Neither man was hurt.
Immediately after the crash, the Vancouver Humane Society demanded a full suspension of the chuckwagon heats and called for an independent safety review of the event.
“Clearly, the Stampede’s much publicized safety improvements have failed to make the race any safer,” Vancouver Humane Society spokesperson Peter Fricker said in a statement. “Horses continue to die needlessly. This has to stop.”
Alvarez-Toye said 87 animals have been killed during the Stampede’s rodeo and chuckwagon races over the past 25 years.
The Stampede introduced changes last year aimed at making chuckwagon races -- in which four wagons pulled by four horses thunder around a dirt track, while two cowboys gallop on horseback near their teams -- safer.

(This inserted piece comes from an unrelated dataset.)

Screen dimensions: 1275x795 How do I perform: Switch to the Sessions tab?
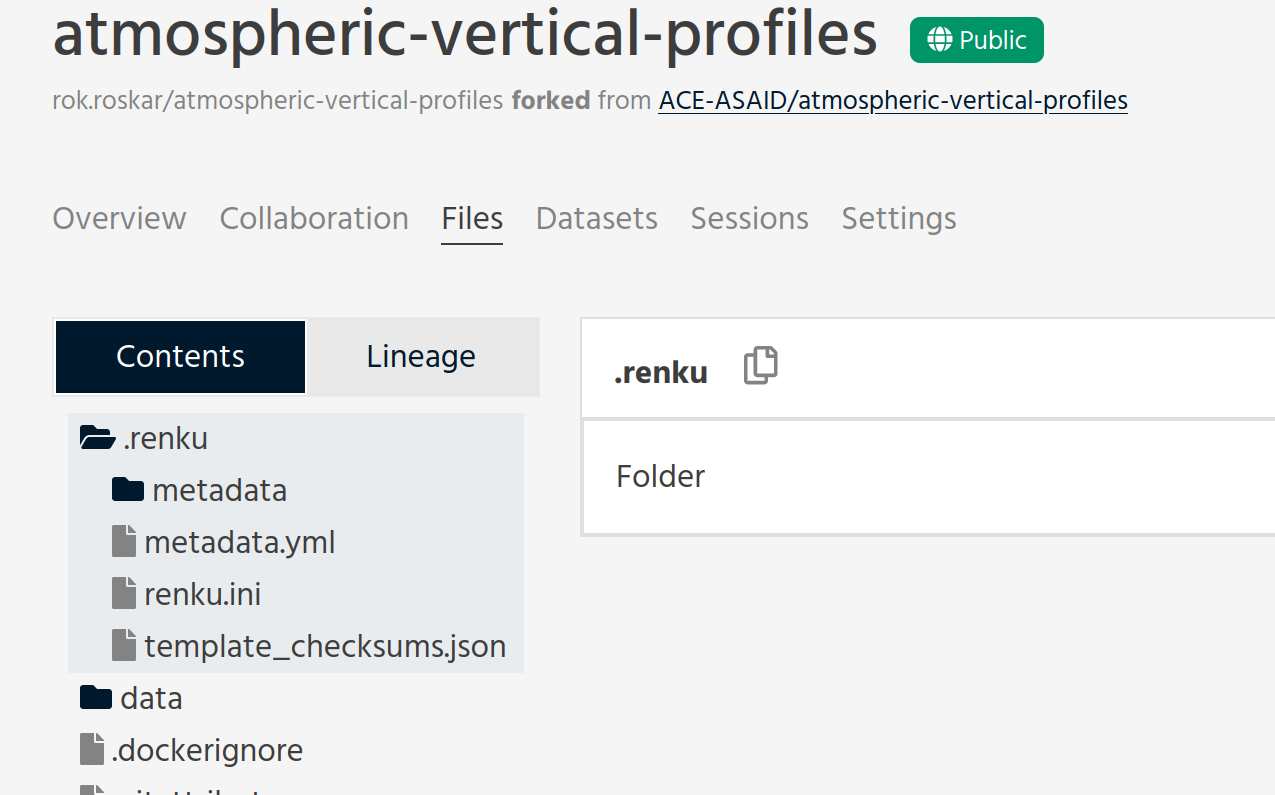coord(749,218)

The number of outriders that accompany each chuckwagon was reduced to two from four in an effort to reduce congestion.
Thursday’s crash wasn’t the first time the chuckwagon races led to an animal’s death. In 2010, two horses died of heart attacks during competitions. In all that year, six horses died in various events.
All horses are now inspected by veterinarians when the animals arrive at the Stampede and before and after every race. There is also a mandatory rest day after every four days of racing.
However, veterinarian Greg Evans said the heart condition suffered by the horse during Thursday’s race is undetectable in animals and the vessel could have ruptured at any time during exercise.
"These horses are cared for; they are loved by the drivers themselves and there's no question it's a tragedy for these families,” said Stampede spokesman Doug Fraser.
Fraser said Stampede organizers had hoped to wrap up the Stampede’s centennial festivities without any animal deaths. He said the driver of the chuck involved is devastated as is the chief veterinarian.
"We've had absolutely phenomenal success this year, up until tonight."
The Calgary Animal Rights Coalition has staged protests during the Stampede since the early 90s. Alvarez-Toye expects to see a greater turnout for Saturday’s demonstration due to the media attention following Thursday’s deadly collision.
The chuckwagon finals are planned for Sunday.